Contrary to the opinion of defeatists like Valladar, the square resisted. Federico García Lorca himself wrote: “Fortunately the cistern did not sink and it was a party with moon and rain […]. Now I remember as if in a dream (why so far away?) the formidable Macarrona and the old singer from Puente Genil, the cornerstone of Cante jondo. RAMÓN, the wonderful chronicler of El Pombo, said that the only thing missing from the festivities was the absence of the best singer who is currently serving a life sentence in the Ocaña prison”.
The jury of the Flamenco Song Contest met the next day and decided to award the Zuloaga prize of one thousand pesetas to Diego El Tenazas; another of the same amount to Manolo Caracol; three of 500 to the girl Carmen Salinas, to Frasquito Yerbabuena and to José Soler, from Linares. The 300 “to Miss Gazpacha” and the 125 to the girls Concha Sierra and La Goyita. The guitar prize of 500 pesetas went to José Cuéllar and the 250 to Niño de Huelva. La Macarrona, the Niño de Jerez and other artists collected their contracts.
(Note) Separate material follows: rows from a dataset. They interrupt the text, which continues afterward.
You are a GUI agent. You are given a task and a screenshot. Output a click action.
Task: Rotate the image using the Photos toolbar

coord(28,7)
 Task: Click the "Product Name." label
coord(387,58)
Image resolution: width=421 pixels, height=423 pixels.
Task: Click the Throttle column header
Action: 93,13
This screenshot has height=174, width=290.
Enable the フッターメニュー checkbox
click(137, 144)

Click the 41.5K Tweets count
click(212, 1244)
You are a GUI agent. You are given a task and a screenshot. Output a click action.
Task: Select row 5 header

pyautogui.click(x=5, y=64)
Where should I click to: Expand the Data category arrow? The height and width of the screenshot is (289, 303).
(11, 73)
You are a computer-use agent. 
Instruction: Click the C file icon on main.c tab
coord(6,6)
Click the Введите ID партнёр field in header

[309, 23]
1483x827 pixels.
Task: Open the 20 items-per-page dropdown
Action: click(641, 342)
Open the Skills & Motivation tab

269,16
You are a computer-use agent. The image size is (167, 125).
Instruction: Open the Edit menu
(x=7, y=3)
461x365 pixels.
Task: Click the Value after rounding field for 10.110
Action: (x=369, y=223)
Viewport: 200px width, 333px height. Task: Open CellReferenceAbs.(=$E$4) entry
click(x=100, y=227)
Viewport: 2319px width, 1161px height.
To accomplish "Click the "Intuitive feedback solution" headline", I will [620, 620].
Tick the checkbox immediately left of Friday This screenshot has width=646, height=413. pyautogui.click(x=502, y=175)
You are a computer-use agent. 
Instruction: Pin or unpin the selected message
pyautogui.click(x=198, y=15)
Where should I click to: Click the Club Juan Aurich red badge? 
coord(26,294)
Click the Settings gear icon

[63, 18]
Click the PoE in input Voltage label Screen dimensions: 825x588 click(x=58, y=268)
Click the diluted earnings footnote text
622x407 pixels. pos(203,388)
From there began an eternal undertow of reflections, praise and controversy that still lasts. On June 28, in La Voz, Chacón, interviewed by Luis Bagaría, declared: “You will not deny that it is also a great sadness that such illustrious artists have to come to give us a hand and lift us up from the decline into which we have fallen. It is sad that we alone couldn’t lift ourselves up. Every day I can explain less and less […] why the memory of the famous seguiriyas (form of flamenco music in the seep song category) of Curro Dulce and, in general, all the songs of Silverio Franconetti have been lost, except for the fear of not being able to overcome the great difficulties they had”.
After the one in Granada, other contests followed. The first one in Seville, amidst protests from the fans for taking songs out of their intimate and closed spaces. Then there were other contests and replicas. According to Manuel de Falla, a popular contest was prepared in Cádiz, as well as in Jerez and Sanlúcar, and even in some neighborhoods of Seville despite “the hostility of certain Sevillians…”. There was also a replica in Madrid and one, quite bizarre, in Granada, of “English and Scottish singers” that left Falla perplexed. “Numerous Scots with their calves uncovered,” Ramón writes, “are going to get off the train tomorrow or the day after with their bagpipes on their shoulders, with their bagpipes like bitches with many nipples.”